We referred in the reading to the possibility of increasing in our knowledge of God. The knowledge of God does not come by investigation, or searching; the knowledge of God comes by revelation. What we know of God is what God has revealed to us. We know as we read the history in Scripture that, over the course of time, God has revealed Himself in different ways. I do not go into that, but any student of the Bible will know that. Blessedly, in this time in which we as believers are, He has revealed Himself in Father, Son and Holy Spirit, the fullest revelation there will ever be of God! It has come to Christian believers. It is not because we are better than those who knew God in previous times, but in the bounty of His grace. We call the way in which God has so revealed Himself ‘the Trinity’; it is not a word we find in scripture, but that is what we mean. We also use the word ‘economy’. I once asked my father if the Trinity and the ‘economy’ were the same thing, and his answer was, ‘No, the economy includes us’. That was a very simple statement to make and it has taken me a long time to understand it, but it is true that what we speak of as ‘the economy’ includes us. The idea of an economy conveys to me not simply that God has chosen to make Himself known in a particular way, but in making Himself known He has also set Himself among His people in a relationship with them. How gracious that is of God, when you consider the failures among those that He has taken up in that way. Consider for example the children of Israel, and the condition in which they were when God took His place among them: “I will dwell among them, and walk among them”, 2 Cor.6:16. What an economy that was; all the grace and all the blessing needed to make that relationship a reality, supplied by God Himself.
As God has revealed Himself in those different ways, and as God’s relationships with His people have developed to reflect the way in which He Himself was known, we have what we refer to as ‘dispensations’. A dispensing is a giving, and what we mean by that expression is simply that, when God takes His place among His people, He gives them all the resource and favour and blessing and privilege that is needed to make that relationship work. What a wonderful thing it is that God should, in the declaration of who He is, bring out of the bounty of His heavenly store all the favour and blessing that is needed to make His relationship with us work, and to manifest Himself in the process as a Giver. He loves cheerful givers, (2 Cor.9:7); because He is one Himself! It is a feature of the divine nature that giving should be cheerful and we see it in the way that God Himself has come out.
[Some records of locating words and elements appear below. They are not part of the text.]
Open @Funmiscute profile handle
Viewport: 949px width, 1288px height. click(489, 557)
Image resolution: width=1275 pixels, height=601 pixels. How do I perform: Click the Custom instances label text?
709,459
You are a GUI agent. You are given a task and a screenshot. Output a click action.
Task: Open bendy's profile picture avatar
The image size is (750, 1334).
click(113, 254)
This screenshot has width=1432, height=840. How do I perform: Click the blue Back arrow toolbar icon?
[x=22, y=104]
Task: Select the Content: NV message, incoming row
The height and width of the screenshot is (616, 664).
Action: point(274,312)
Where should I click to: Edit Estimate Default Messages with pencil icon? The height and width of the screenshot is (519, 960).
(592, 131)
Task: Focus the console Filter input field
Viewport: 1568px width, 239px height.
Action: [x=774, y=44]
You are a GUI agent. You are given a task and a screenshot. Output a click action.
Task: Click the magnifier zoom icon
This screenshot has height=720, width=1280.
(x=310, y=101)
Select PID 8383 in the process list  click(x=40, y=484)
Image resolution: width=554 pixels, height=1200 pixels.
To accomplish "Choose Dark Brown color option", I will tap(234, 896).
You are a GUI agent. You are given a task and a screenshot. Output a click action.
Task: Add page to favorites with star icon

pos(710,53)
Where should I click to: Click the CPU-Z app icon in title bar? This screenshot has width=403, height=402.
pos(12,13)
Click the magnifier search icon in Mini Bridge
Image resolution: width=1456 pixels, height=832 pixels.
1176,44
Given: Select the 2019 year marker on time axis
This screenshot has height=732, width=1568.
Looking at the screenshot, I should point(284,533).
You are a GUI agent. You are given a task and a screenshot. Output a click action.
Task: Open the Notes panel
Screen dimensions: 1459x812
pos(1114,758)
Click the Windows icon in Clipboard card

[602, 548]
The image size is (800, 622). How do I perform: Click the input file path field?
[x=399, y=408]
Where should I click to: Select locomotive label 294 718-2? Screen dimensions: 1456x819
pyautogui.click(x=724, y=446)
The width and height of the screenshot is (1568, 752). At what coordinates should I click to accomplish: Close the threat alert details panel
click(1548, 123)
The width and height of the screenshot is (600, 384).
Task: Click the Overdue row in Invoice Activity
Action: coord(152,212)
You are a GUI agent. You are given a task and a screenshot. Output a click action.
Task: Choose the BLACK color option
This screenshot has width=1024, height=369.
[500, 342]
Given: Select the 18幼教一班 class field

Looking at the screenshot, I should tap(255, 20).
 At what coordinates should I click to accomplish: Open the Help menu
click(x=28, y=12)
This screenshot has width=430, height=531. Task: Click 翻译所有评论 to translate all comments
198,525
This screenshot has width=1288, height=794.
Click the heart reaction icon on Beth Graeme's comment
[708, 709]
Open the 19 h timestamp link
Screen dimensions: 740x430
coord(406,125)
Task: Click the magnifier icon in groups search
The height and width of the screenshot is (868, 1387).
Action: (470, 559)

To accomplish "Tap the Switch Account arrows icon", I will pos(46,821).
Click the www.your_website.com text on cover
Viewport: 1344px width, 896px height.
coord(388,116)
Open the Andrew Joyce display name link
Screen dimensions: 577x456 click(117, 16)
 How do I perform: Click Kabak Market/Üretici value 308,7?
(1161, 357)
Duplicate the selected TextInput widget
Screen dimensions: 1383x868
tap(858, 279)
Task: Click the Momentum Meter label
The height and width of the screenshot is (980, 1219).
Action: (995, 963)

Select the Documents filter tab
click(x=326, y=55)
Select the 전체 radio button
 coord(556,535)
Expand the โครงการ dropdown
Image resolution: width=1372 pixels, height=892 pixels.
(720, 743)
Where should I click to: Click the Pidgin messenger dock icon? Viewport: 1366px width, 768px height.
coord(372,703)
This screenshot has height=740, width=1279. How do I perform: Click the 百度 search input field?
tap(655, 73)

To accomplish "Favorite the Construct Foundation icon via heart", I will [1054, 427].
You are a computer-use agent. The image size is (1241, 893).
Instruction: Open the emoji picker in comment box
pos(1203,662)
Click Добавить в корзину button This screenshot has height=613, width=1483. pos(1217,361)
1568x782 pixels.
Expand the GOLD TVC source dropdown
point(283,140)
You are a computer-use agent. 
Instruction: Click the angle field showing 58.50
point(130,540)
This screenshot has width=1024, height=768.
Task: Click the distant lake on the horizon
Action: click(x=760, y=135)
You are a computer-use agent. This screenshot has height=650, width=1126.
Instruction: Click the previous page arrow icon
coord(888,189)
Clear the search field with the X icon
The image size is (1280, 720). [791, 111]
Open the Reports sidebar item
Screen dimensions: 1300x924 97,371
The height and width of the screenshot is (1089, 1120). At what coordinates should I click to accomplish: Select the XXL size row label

We have just started reading the book of Genesis in our local readings. When you read Genesis 1, you see a summary of the history of creation, and the Creator is referred to in chapter Genesis 1 as “God”; there is the use of that supreme but blessed name of God. In chapter 2, we move on from the creation to man’s history, and the name ascribed to God changes. It says that Jehovah Elohim did certain things, beginning with the forming of man out of the dust. Now, we do not get the idea of God declaring His Name until we come to Abraham (Gen.17:1). Then we have the declaration of the name of Jehovah to Moses (Exod.6:3), although Moses uses that name throughout the book of Genesis, as knowing Him in that way. What Moses thus indicates is that, in taking up man, God moved into a relationship with him, which proved to be a very difficult relationship.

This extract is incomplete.